# Capstone Project - The Battle of the Neighborhoods (Week 1)
### Applied Data Science Capstone by IBM/Coursera

## Table of contents
* [Introduction: Business Problem](#introduction)
* [Data](#data)

## Introduction: Business Problem <a name="introduction"></a>

In this project we will try to find an optimal location for a restaurant. Specifically, this report will be targeted to stakeholders interested in opening an **Ramen/Sushi Restaurant** in **Manhattan**, New York.

Since there are lots of restaurants in Berlin we will try to detect **locations that are not already crowded with restaurants**. We are also particularly interested in **areas with no Ramen/Sushi restaurants in nearby**. We would also prefer locations **as close to city center as possible**, assuming that first two conditions are met.

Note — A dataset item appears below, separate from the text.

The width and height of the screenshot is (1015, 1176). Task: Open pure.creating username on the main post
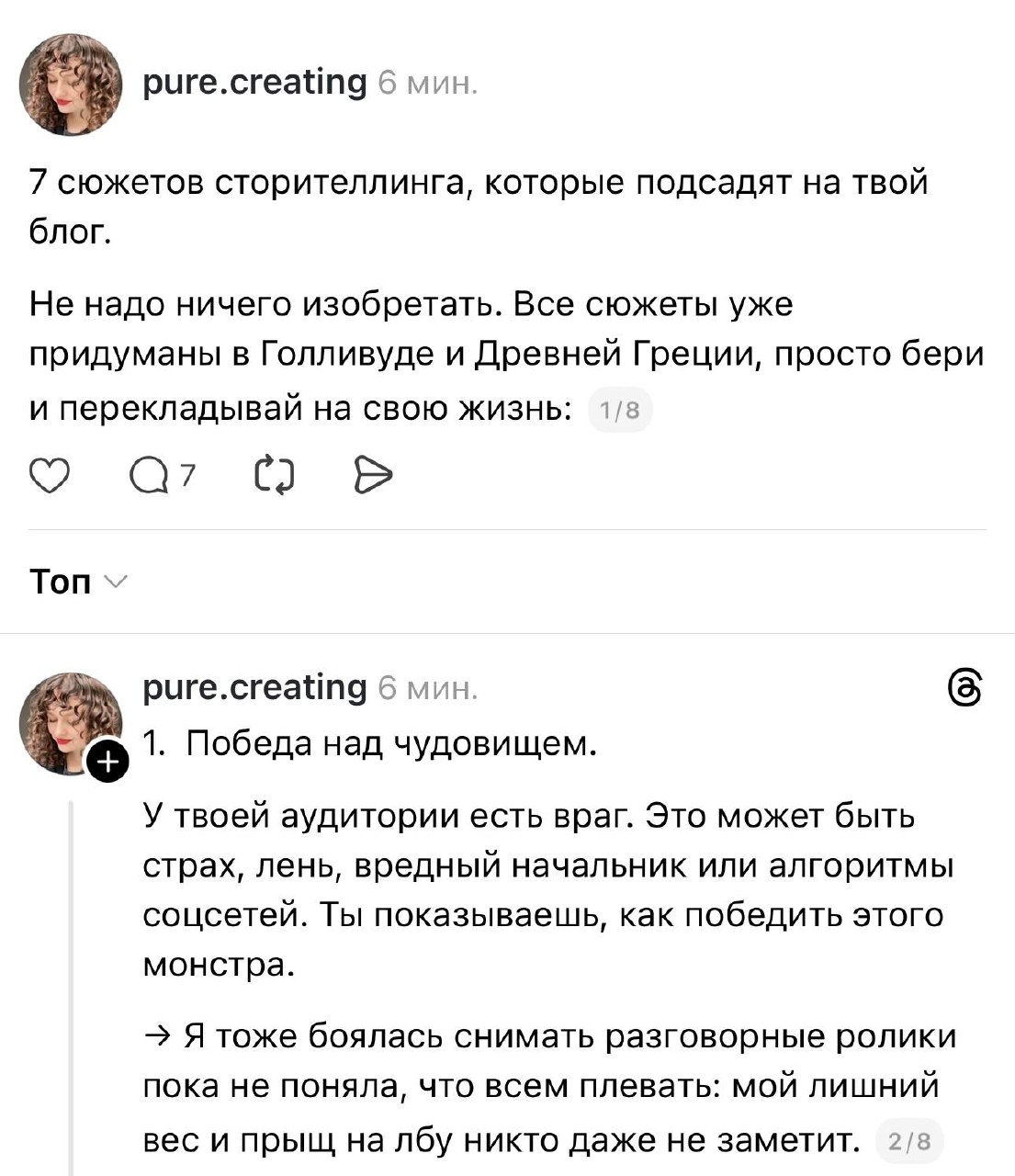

We will use our data science powers to generate a few most promissing neighborhoods based on this criteria. Advantages of each area will then be clearly expressed so that best possible final location can be chosen by stakeholders.


## Data <a name="data"></a>

### What data is used and how will the problem be solved?
Based on definition of our problem, factors that will influence our decision are:
* number of existing restaurants in the neighborhood (any type of restaurant)
* number of to Ramen/Sushi restaurants in the neighborhood, if any

We will be completely working on Foursquare data to explore and try to locate a spot for our new ramen/sushi restaurant, as stated before, at a location that is not already crowded with similar restaurants. We will examine each neighborhood in the area of interest, and using the Foursquare API, we will explore nearby venues. In particular, we are interested in the grabbing ramen or sushi to eat.

### Importing Libraries

In [1]:
# Import libraries
import requests # library to handle requests
import pandas as pd # library for data analsysis
import numpy as np # library to handle data in a vectorized manner
import random # library for random number generation
pd.set_option('display.max_columns', None)
pd.set_option('display.max_rows', None)

#!pip install geopy
from geopy.geocoders import Nominatim # module to convert an address into latitude and longitude values

#!pip install geocoder
import geocoder

# libraries for displaying images
from IPython.display import Image 
from IPython.core.display import HTML 

from bs4 import BeautifulSoup # scraping library

# tranforming json file into a pandas dataframe library
from pandas.io.json import json_normalize
import json # JSON files manipulation

from sklearn.cluster import KMeans # clustering algorithm

# Matplotlib and associated plotting modules
import matplotlib.cm as cm
import matplotlib.colors as colors
import matplotlib.pyplot as plt

#! pip install folium==0.5.0
import folium # plotting library

print('Folium installed')
print('Libraries imported.')

Folium installed
Libraries imported.


### Importing NY Neighborhood Data

In [2]:
with open('newyork_data.json') as json_data:
    newyork_data = json.load(json_data)

neighborhoods_data = newyork_data['features']

In [3]:
# define the dataframe columns
column_names = ['Borough', 'Neighborhood', 'Latitude', 'Longitude'] 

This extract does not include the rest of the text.